# JAR Datei, mehr Speicher bereitstellen



## Solna (11. Nov 2009)

Guten Tag,

Ich habe ein Problemm mit jar. Datei.
Soweit ich mein Programm im Editor ausführe (NetBeans) läuft es einwandfrei.
Wenn ich Jar. Datei mit Hilfe von NetBeans daraus bilde und führe die jar.Datei
aus, bleibt es hängen. Kann es an speicherbedarf liegen? Das Programm muss
eine große Menge von Daten bearbeiten und schon im Editor stelle ich
max. speicher auf 512 MB ein. Kann es sein, dass diese Einstellung in Jar Datei
nicht übernommen wird? Oder liegt es an etwas anderem?
Wie macht mann aus mein Programm statt jar. ein .exe File?

Bitte dringend um Hilfe und Tipps.
Vielen Dank, Solna


----------



## Geeeee (11. Nov 2009)

Solna hat gesagt.:


> Kann es sein, dass diese Einstellung in Jar Datei
> nicht übernommen wird? Oder liegt es an etwas anderem?


Nein, dass musst du beim Ausführen als Parameter mitliefern. 
Hat auch gleich den Vorteil, dass beim Start von der Kommandozeile (zum Testen der Parameter) auch gleich eine Exception angezeigt wird, falls sie fliegt.


Solna hat gesagt.:


> Wie macht mann aus mein Programm statt jar. ein .exe File?

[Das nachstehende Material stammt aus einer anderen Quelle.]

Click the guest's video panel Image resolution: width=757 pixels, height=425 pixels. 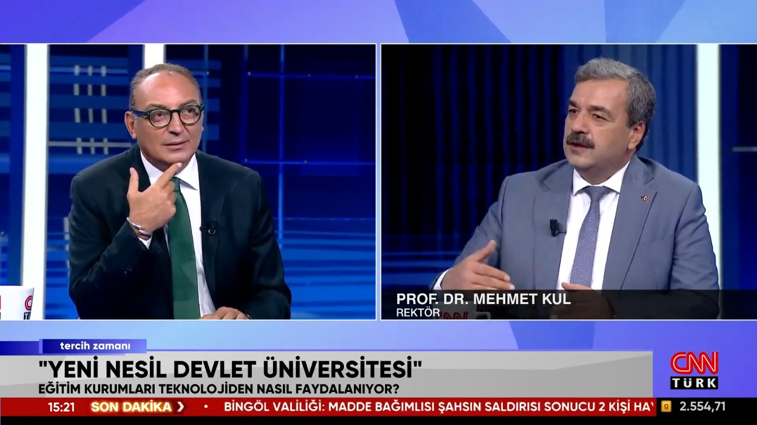(x=569, y=182)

Bitte die Forumssuche nutzen.


----------



## Solna (11. Nov 2009)

O, vielen Dank für den schnellen Antwort!
Und wie stelle ich die Speicherparameter selbst ein?


----------



## Solna (11. Nov 2009)

java -Xmx512M -jar File.jar

in die Commandozeile eingeben.


----------



## ttplayer (13. Nov 2009)

Solna hat gesagt.:


> Wie macht mann aus mein Programm statt jar. ein .exe File?
> Vielen Dank, Solna



Ein EXE-File kannst du meines Wissens nach nur machen, wenn du nicht Swing oder AWT benutzt, außerdem ist es nicht einfach(ich habs zumindest nicht hingekriegt) und du musst dann auch noch eine dll mitliefern.
Du kannst dir auch ein Starterprogramm schreiben (halt mit C++ oder so), aber dafür gibts glaub auch Tools im Netz.


----------



## oversoul (13. Nov 2009)

Was meiner Meinung nach die beste Lösung ist:
Erstell einfach eine bat-datei im Ordner der *.jar Datei, die dann java mit den Parametern aufruft.
Und wenn du das mit Linux machst, ist esfast das selbe, nur dass das Script nicht mit bat aufhört sondern mit sh


----------